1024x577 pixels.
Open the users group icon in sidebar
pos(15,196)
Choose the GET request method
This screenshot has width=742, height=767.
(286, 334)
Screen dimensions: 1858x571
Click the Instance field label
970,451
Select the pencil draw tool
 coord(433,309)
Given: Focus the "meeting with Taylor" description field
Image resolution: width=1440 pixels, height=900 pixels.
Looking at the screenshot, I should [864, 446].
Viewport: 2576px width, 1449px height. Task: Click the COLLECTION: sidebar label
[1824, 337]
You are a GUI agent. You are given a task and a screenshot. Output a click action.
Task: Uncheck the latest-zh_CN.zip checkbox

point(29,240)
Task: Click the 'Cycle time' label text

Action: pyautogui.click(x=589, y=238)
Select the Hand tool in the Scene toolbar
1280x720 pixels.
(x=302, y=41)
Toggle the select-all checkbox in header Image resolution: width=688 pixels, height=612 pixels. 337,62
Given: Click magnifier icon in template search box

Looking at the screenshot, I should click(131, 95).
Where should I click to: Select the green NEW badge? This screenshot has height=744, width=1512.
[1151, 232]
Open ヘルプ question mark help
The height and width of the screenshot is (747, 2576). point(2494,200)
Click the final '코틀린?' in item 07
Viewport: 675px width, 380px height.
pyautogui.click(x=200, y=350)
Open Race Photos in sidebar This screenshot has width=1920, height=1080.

━━━━

# Exercise requirements
Transcribe the material exactly, so that no line is lost or altered.

# Answer below
1024x577 pixels.
Open the users group icon in sidebar
pos(15,196)
Choose the GET request method
This screenshot has width=742, height=767.
(286, 334)
Screen dimensions: 1858x571
Click the Instance field label
970,451
Select the pencil draw tool
 coord(433,309)
Given: Focus the "meeting with Taylor" description field
Image resolution: width=1440 pixels, height=900 pixels.
Looking at the screenshot, I should [864, 446].
Viewport: 2576px width, 1449px height. Task: Click the COLLECTION: sidebar label
[1824, 337]
You are a GUI agent. You are given a task and a screenshot. Output a click action.
Task: Uncheck the latest-zh_CN.zip checkbox

point(29,240)
Task: Click the 'Cycle time' label text

Action: pyautogui.click(x=589, y=238)
Select the Hand tool in the Scene toolbar
1280x720 pixels.
(x=302, y=41)
Toggle the select-all checkbox in header Image resolution: width=688 pixels, height=612 pixels. 337,62
Given: Click magnifier icon in template search box

Looking at the screenshot, I should click(131, 95).
Where should I click to: Select the green NEW badge? This screenshot has height=744, width=1512.
[1151, 232]
Open ヘルプ question mark help
The height and width of the screenshot is (747, 2576). point(2494,200)
Click the final '코틀린?' in item 07
Viewport: 675px width, 380px height.
pyautogui.click(x=200, y=350)
Open Race Photos in sidebar This screenshot has width=1920, height=1080.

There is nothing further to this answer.